A MAN has claimed he was “set upon” and stolen from before he used a golf club as a weapon during a violent attack in the street.
Ian Abrahams, 49, has admitted possessing an offensive weapon in a public place and assault occasioning actual bodily harm, but claims the victim had attacked him earlier in the day.
He entered pleas at Basildon Crown Court on Friday, where prosecution counsel accepted the man Abrahams had attacked was now remanded to prison awaiting sentencing for his own violent offences, and was handed a suspended sentence.
The incident occurred in Southend on September 26.
Prosecutor Hannah Gladwell told Judge Samantha Leigh: “The defendant was travelling in a vehicle along Southchurch Avenue.
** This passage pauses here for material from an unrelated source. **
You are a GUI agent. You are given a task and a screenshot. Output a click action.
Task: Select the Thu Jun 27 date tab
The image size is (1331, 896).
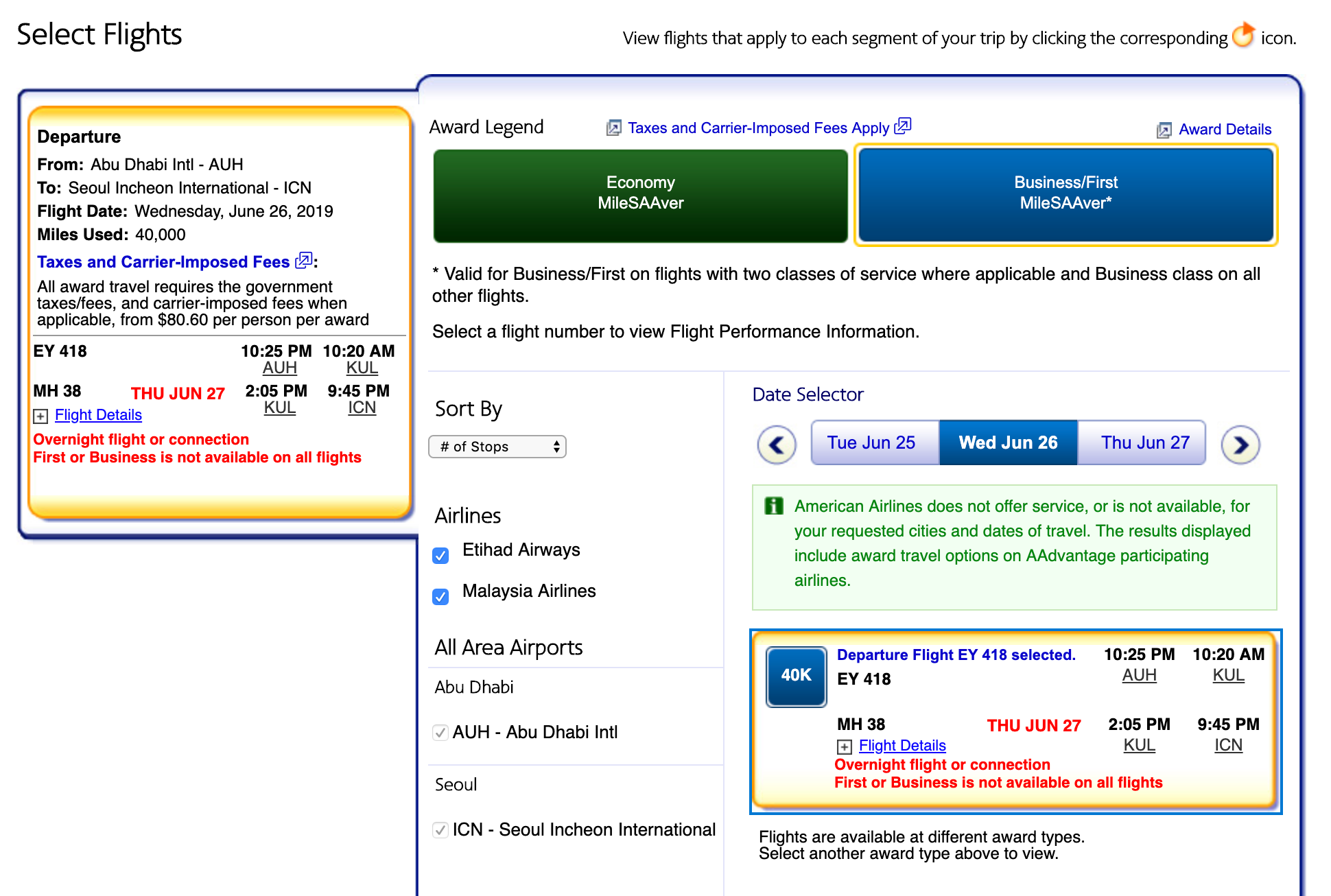[1144, 443]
He was a passenger.”
At the junction of Stanley Road and Old Southend Road, said Ms Gladwell, CCTV captured Abrahams bolting out of the front passenger door and towards his victim.
“He takes a golf club and proceeds to hit [the victim] with a golf club,” she said. “He’s swinging the golf club towards [the victim].”
After hitting the man several times with the club, she continued, the pair fell to the ground and could be seen “grappling on the floor”.
Abrahams, of Dorset Road in Vauxhall, admitted his actions had caused a cut to his victim’s back.
“He understands what he did was wrong and he is truly remorseful for that,” said defence barrister Benjamin Waller. “This was truly out of character.”
He told the court his client’s only prior convictions were cannabis and alcohol-related, with no history of violence, and he had not been convicted since 2016.
Mr Waller claimed the victim and his associates had “set upon” Abrahams, his partner and his partner’s disabled daughter earlier that evening, attacking Abrahams and stealing from him.
When Abrahams later spotted his assailant and set upon him, said Mr Waller, he had been “attempting to regain his property”.
Sentencing, Judge Leigh said: “I’m prepared to accept there clearly was something that sparked this off because this was out of character for you.”
She sentenced Abrahams to 20 weeks’ custody for the attack and four weeks for possessing the golf club, but suspended the sentence for a year and ordered him to carry out 80 hours of unpaid work.